PAGE EXCERPT:
Fannie Mae’s Economic and Strategic Research Group Releases Its February Commentary

Existing-home sales and new single-family housing starts are expected to modestly grow in 2024 amid lower mortgage rates and slowly strengthening homebuyer sentiment, according to the February commentary released by the Fannie Mae’s Economic and Strategic Research (ESR) Group on Friday.

While housing affordability is still seriously constrained following the home price run-up of the past few years, the supply of existing homes available for sale is finally showing signs of loosening, the ESR Group said. In addition, more households have recently signaled they expect mortgage rates to decline, as evidenced by Fannie Mae’s January Home Purchase Sentiment Index®, a newfound optimism that may signal an increased openness to moving.

The ESR Group’s latest forecast sees mortgage rates falling to 5.9% by the end of 2024 and 5.7% by the end of 2025, both slight upticks compared to last month’s forecast. Additionally, it expects single-family starts to trend upward in 2024 despite the pullback this past month, as permits have increased for twelve consecutive months and demand for new homes remains robust.

GIVEN DATA:
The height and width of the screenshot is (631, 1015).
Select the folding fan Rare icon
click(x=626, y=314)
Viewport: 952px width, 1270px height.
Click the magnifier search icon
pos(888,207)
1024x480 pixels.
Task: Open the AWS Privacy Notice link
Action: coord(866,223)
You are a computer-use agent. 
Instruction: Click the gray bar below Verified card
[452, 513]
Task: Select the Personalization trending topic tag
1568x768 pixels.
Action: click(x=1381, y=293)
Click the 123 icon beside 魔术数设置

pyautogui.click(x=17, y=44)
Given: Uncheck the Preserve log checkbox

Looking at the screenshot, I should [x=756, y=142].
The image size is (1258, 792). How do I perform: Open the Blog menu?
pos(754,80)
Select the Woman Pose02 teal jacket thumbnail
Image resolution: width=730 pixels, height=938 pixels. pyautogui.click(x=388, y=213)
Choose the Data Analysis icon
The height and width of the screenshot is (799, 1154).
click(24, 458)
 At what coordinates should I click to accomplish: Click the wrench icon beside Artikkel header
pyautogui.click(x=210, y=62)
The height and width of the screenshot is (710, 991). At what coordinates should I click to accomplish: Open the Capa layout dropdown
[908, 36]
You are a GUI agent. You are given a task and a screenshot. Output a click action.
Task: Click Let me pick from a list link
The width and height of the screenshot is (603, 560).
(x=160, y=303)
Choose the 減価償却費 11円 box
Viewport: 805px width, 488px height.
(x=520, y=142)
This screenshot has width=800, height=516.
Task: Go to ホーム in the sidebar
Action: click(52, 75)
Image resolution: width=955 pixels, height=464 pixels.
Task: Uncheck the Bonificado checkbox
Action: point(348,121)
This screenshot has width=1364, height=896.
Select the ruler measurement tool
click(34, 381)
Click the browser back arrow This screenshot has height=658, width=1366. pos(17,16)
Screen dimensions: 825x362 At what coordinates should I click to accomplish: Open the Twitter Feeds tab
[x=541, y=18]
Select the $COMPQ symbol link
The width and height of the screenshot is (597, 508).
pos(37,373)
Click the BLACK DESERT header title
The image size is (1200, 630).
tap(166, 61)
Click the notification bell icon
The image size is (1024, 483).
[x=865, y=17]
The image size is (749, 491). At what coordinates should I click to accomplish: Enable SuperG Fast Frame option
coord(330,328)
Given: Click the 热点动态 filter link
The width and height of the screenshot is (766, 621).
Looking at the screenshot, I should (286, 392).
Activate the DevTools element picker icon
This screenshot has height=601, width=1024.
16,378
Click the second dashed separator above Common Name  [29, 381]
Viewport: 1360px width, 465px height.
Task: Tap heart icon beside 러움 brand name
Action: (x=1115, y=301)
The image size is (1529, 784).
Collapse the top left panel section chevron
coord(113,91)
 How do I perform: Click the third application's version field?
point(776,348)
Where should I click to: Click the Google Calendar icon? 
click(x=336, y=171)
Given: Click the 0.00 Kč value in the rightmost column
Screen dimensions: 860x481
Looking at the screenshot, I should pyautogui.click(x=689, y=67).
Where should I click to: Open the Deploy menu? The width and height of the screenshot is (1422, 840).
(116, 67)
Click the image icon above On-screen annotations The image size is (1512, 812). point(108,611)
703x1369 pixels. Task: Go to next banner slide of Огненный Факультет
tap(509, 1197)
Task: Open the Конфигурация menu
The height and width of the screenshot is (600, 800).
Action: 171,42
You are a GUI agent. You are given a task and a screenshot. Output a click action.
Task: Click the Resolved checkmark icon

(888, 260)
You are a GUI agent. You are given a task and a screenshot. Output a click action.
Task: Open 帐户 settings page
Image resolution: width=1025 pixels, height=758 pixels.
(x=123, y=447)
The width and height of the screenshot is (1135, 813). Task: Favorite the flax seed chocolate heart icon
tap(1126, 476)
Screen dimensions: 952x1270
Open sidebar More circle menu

THINGS TO DO:
A. In the Fannie Mae commentary announcement, rewrite the passage between "Existing-home sales and" and "Group on Friday.", inclusive, replacing "Friday" with "Monday".
B. Answer the following questions from the Fannie Mae commentary announcement:
(i) What mortgage rate does the ESR Group forecast for the end of 2025?
(ii) Which index showed that more households expect mortgage rates to decline?
(iii) For how many consecutive months have permits increased?

ANSWERS TO THE PROBLEMS:
A.
Existing-home sales and new single-family housing starts are expected to modestly grow in 2024 amid lower mortgage rates and slowly strengthening homebuyer sentiment, according to the February commentary released by the Fannie Mae’s Economic and Strategic Research (ESR) Group on Monday.

B.
(i) 5.7%
(ii) Fannie Mae's January Home Purchase Sentiment Index®
(iii) Twelve